You Are Away was written pretty quickly. Sometimes a song will emerge and not let you escape from it until it’s been finished. So I was walking around with this is my head for about a month non stop. I was listening to the album Domingo by Caetano Veloso and Gal Costa around that time, so the Brazilian influence is there again. These type of songs take over your life and make it hard to concentrate on anything else.
Why Won’t She was recorded in an dilapidated house on the grounds of an old convent in Wicklow not far from the Hive Studios were James Eager is based. There were holes in the roof and collapsing walls but for whatever reason the acoustics were perfect so we recorded it there and then with a H4, a lot of batteries and some nice mics. There was no click track to play along too, but Conor still managed to put a beat down on it where the middle eight kicks. I can hear the influence of Boards of Canada in this song around that section. A bit of a Campfire Headphase buzz going on. Me and Laura DeBurca (cover artist) did some field recordings around the Crumlin Shopping Centre in Dublin that you can hear appearing towards the end of the song too.

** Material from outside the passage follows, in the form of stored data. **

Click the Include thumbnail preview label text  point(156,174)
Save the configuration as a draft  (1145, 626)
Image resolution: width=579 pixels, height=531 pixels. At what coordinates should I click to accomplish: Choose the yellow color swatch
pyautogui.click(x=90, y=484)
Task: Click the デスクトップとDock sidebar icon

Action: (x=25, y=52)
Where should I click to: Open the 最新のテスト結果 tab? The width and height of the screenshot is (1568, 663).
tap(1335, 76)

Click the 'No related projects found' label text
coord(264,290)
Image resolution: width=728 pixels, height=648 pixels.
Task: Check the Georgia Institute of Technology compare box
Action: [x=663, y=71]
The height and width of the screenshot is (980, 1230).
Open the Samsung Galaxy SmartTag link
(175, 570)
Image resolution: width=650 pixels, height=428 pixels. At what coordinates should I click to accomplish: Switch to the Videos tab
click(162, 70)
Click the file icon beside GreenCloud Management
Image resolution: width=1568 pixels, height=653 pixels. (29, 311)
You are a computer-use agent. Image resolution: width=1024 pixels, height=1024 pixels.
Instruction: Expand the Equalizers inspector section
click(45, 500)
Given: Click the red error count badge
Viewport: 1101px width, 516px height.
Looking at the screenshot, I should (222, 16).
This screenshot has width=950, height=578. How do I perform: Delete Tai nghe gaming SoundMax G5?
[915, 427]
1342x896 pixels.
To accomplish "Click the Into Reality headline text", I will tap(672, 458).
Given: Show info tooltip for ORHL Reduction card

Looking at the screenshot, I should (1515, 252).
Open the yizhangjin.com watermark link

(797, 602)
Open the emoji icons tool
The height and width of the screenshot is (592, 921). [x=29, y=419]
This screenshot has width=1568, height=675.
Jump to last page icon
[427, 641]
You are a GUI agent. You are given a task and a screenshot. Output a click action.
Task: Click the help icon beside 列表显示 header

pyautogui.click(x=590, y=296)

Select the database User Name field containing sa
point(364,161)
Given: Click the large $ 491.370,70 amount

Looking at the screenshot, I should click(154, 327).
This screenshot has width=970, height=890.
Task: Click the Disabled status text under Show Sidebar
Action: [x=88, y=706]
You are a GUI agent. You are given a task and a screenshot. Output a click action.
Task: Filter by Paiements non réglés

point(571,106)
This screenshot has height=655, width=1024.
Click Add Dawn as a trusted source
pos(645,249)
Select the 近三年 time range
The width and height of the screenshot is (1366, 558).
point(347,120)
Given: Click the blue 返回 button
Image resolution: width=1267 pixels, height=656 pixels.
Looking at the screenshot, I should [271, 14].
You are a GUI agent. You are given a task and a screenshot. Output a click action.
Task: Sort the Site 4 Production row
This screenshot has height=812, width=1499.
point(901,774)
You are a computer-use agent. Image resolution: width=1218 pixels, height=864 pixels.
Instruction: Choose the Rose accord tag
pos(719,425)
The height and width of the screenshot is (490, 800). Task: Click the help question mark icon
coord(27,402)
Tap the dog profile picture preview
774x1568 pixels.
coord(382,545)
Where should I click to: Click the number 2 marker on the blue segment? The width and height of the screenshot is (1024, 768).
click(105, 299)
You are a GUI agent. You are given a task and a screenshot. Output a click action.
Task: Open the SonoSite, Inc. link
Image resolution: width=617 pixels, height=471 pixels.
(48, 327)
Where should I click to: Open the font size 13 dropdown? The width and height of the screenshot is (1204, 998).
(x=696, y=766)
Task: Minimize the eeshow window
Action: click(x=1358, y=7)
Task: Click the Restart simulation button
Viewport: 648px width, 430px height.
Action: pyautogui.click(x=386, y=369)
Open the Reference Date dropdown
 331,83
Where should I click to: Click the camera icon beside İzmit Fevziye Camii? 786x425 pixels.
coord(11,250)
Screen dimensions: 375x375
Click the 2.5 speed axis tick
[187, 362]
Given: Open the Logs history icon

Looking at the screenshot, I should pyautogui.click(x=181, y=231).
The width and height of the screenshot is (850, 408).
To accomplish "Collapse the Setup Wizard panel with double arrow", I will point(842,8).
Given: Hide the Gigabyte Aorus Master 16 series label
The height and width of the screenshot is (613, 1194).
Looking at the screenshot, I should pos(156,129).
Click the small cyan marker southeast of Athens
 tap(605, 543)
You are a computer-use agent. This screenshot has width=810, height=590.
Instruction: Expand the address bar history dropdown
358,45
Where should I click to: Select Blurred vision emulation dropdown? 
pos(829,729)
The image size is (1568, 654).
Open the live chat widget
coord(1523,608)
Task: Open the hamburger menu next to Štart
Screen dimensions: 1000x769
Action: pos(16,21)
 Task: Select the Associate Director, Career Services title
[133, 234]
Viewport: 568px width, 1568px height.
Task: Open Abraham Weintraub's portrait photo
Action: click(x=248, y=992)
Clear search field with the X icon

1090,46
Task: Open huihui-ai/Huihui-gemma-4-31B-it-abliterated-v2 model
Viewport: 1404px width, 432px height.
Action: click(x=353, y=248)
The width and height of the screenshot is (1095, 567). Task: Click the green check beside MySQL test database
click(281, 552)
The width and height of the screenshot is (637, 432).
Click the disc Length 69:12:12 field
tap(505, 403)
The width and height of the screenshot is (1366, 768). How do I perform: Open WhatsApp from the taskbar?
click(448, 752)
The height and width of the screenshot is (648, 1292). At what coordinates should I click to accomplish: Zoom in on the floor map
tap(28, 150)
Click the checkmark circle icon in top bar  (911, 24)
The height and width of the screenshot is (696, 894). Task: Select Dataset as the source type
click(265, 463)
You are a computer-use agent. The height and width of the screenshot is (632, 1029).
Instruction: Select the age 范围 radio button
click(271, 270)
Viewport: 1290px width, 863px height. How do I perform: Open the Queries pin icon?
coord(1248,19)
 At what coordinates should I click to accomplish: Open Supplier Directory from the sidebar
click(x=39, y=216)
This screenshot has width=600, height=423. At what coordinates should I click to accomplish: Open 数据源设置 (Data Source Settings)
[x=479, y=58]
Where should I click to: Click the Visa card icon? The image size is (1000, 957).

Red Line is about the tram that runs through Dublin’s north inner city and towards west Dublin. I work my day job across both places so I feel like I have something of a relationship with that route. It’s quite fascinating in that, as a moving piece of public transport, its also renowned as a site of drug dealing and general anti-social behaviour. It’s also mirrored by the Green Line which runs through Dublin’s more affluent southside suburbs so, as a Dubliner, the symbolism is quite obvious. Its Ireland as a land of rich and poor, and cowards like me trying to eek out an existing in the middle of all the mess. I had originally intended to call the album ‘Songs from the Red Line’. So to me its the perfect illustration of how the album started out and ended.